Refining margins, also known as cracks, for 10 ppm gasoil climbed to $18.69 a barrel over Dubai crude during Asian trading hours, up from $17.80 per barrel on Friday.

The gasoil cracks have gained nearly 5% in February, Refinitiv Eikon data showed.

Cash premiums for gasoil with 10 ppm sulphur content climbed to $2.21 a barrel to Singapore quotes on Monday, compared with a $2 premium at the end of last week.

The Feb/March time spread for the benchmark gasoil grade in Singapore traded at $2.45 per barrel, while the prompt-month spread for jet fuel was at $1.84 a barrel on Monday, Refinitiv data showed.

Cash differentials for jet fuel rose to $1.77 per barrel to Singapore quotes, up from $1.51 a barrel on Friday.

India’s Reliance Industries Ltd plans to produce blue hydrogen at a “competitive cost” of about $1.2-$1.5 per kg as it repurposes its $4-billion gasification assets, the conglomerate said in a presentation.

  • Reliance earlier had unveiled plans to reduce its dependence on its mainstay oil-to-chemicals business and invested in clean energy projects to burnish its green credentials.

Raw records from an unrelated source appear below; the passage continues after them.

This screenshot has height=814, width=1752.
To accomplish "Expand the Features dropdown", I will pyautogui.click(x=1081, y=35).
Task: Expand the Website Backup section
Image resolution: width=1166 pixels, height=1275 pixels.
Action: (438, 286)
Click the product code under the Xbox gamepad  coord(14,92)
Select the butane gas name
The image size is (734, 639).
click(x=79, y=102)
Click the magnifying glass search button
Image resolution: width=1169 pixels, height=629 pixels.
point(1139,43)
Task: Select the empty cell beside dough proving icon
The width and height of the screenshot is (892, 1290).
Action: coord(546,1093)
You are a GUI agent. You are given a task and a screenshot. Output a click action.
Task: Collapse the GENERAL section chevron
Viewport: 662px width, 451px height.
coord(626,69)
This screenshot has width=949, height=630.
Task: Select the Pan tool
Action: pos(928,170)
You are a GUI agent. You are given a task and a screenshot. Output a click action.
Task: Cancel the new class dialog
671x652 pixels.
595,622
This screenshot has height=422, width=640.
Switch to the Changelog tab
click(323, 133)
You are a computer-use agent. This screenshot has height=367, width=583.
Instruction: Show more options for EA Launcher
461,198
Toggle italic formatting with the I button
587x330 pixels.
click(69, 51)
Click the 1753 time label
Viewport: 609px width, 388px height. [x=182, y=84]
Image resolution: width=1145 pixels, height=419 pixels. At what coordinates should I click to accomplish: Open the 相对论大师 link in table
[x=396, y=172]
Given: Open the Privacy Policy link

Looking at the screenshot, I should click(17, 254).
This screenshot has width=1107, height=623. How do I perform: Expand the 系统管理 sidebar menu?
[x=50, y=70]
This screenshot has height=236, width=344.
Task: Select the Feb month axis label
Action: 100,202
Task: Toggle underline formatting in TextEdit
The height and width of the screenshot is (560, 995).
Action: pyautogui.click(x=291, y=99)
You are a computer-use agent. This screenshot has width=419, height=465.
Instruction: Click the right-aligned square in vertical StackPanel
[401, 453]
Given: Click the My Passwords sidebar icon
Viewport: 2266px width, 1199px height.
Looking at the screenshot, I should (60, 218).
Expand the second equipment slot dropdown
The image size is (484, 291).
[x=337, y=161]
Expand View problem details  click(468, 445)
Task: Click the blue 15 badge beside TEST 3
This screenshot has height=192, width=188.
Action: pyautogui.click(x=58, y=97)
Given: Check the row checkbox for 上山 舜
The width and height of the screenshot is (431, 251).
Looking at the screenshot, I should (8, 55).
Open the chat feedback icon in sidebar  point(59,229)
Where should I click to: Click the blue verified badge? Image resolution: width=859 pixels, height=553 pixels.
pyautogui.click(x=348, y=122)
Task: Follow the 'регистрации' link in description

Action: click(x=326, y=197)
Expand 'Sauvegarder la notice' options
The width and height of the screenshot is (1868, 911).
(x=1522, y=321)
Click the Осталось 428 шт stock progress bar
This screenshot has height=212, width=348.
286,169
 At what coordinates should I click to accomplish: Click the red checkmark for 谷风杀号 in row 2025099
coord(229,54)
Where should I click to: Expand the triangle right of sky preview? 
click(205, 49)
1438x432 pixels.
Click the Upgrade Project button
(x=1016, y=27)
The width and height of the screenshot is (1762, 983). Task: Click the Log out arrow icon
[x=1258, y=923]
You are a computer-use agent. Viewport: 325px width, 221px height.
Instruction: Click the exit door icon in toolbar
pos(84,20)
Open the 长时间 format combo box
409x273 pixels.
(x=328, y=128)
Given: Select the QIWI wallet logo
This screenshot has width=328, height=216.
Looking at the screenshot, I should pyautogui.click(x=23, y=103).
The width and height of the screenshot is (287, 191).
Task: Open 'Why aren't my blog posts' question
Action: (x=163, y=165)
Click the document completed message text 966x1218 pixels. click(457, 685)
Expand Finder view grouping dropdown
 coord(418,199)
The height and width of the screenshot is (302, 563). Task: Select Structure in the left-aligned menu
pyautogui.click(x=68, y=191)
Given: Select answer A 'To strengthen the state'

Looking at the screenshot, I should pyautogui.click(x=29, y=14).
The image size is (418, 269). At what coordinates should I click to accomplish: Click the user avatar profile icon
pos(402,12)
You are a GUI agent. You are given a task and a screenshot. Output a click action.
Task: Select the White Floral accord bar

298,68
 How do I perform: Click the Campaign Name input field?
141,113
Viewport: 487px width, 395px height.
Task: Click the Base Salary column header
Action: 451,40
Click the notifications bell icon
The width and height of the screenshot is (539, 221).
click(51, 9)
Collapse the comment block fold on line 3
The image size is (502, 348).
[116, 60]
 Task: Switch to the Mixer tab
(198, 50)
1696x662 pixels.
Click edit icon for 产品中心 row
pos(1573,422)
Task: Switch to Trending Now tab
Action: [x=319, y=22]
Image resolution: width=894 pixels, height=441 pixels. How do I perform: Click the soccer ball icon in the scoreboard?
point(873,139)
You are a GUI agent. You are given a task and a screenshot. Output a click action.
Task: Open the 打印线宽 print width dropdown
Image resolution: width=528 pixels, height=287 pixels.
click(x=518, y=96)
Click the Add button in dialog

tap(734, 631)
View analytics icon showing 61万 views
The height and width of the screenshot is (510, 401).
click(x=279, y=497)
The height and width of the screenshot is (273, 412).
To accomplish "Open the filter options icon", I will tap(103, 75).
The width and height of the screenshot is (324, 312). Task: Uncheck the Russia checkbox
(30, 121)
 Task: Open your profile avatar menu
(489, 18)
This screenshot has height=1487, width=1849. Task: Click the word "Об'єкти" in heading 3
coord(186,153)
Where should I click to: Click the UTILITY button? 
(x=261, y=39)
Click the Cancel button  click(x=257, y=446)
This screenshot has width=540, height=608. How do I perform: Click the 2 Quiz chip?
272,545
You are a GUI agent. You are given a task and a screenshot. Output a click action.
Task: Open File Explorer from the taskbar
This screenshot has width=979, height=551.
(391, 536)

Four gasoil deals, no jet fuel trades. European banks are providing billions of dollars of funding to expand oil and gas production, a report on Monday showed, despite International Energy Agency guidance against new facilities in order to slow global warming.

Oil prices were steady on Monday after hitting their highest in more than seven years on fears that a possible invasion of Ukraine by Russia could trigger US and European sanctions that would disrupt exports from one of the world’s top oil producers.